ENH: Improved __str__ for polynomials#15666
Conversation
|
Out of curiosity, how is line breaking handled? |
__str__ for polynomials w/ unicode
|
As of right now, line breaking is not explicitly handled. That's certainly something that I would have to follow up on. Also, after reading around some of the open issues/PRs surrounding |
|
This will also need a release note. |
numpy/polynomial/_polybase.py
Outdated
There was a problem hiding this comment.
Make the keys strings, and then you can use str.translate below
There was a problem hiding this comment.
That's a great idea - better to use built-in functionality than reinvent the wheel. Addressed in 380c9f0d3
numpy/polynomial/_polybase.py
Outdated
There was a problem hiding this comment.
If you're not going to include the character directly, can you use the \N escapes which are more readable?

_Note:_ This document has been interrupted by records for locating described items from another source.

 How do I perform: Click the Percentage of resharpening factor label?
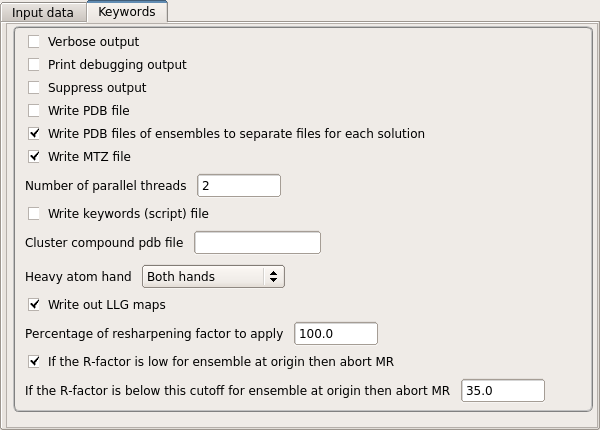tap(154, 334)
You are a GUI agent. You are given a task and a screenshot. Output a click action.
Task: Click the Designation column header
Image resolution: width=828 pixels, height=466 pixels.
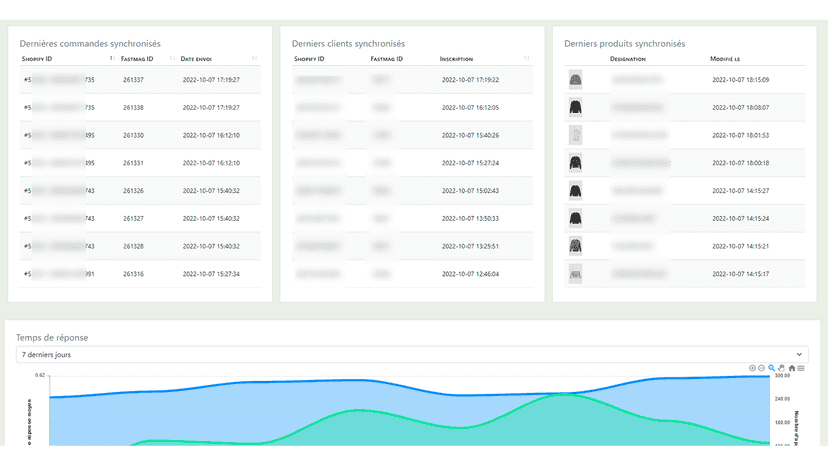tap(628, 59)
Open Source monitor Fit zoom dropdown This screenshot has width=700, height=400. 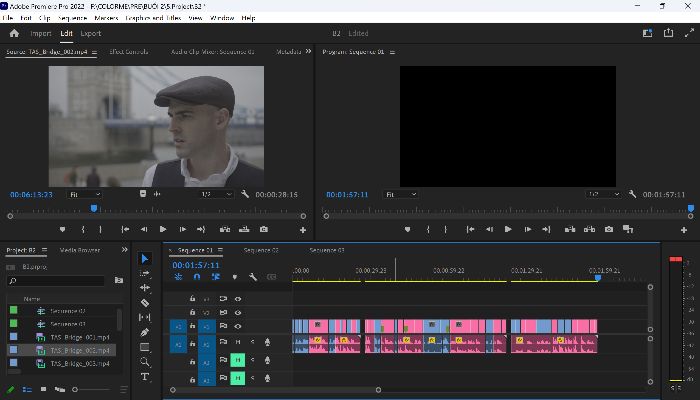coord(85,195)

There was a problem hiding this comment.
Good point - including the characters directly is probably the most readable, so I've made that change in 380c9f0d3
|
Thanks for the initial feedback @eric-wieser , those are definitely good ideas. Re: linebreaks - it would be fairly straightforward to manually enforce 80-char limits and results in nice (e.g. no breaks in the middle of a single polynomial term), aligned output. However - introducing this manually here means that the printing wouldn't respect |
numpy/polynomial/_polybase.py
Outdated
There was a problem hiding this comment.
It's a bit weird to assume that a lack of basis_name implies a specific subclass.
It might be more consistent to define a _str_term to match the _repr_latex_term, and put the power series special case in the subclass override of that method
There was a problem hiding this comment.
Good idea, I'll take a look.
There was a problem hiding this comment.
I followed your suggestion in 795ceb6. I defined _str_term slightly differently than _repr_latex_term. since the __str__ doesn't (yet) support the variable mapping between domain <-> window, I left off the need_parens argument.
|
To give a better sense of the effects of this PR, I'm including a few examples below to show the difference between the current string representation of polynomials, and how they look after this PR: Currently: With this PR: |
|
This is an improvement, as the representation is more "mathematical" than "programatical". I wonder how this will affect useability for vision-impaired users. Maybe it is my aging eyes, but the unicode sub/superscript values in some fonts seem to be very small. The wikipedia page for these symbols explains that they were designed for fractions, and quotes the recommendation "When used in mathematical context (MathML) it is recommended to consistently use style markup for superscripts and subscripts...". When I copy-paste the rendered string into my terminal (which I uses Monospace Regular) the rendered string seems to be more readable than on this web page (using Deja Vu Sans). Scanning across the monospace fonts shows variation between them. It seems there is an opportunity for someone to tweak the existing fonts to render these symbols a little larger. Note that I notice that IPython uses latex (I think, how do you choose between latex and html?) when outputting The original issue gh-8893 mentions using |
This is a great point and something that I had not considered. I went the unicode route due to it's ubiquity in an attempt to come up with a solution that would be terminal-independent. It's doubly-unfortunate that Although the font sizes are larger, in my opinion the readability suffers from the spacing. Any opinions/suggestions re: this issue would be very helpful.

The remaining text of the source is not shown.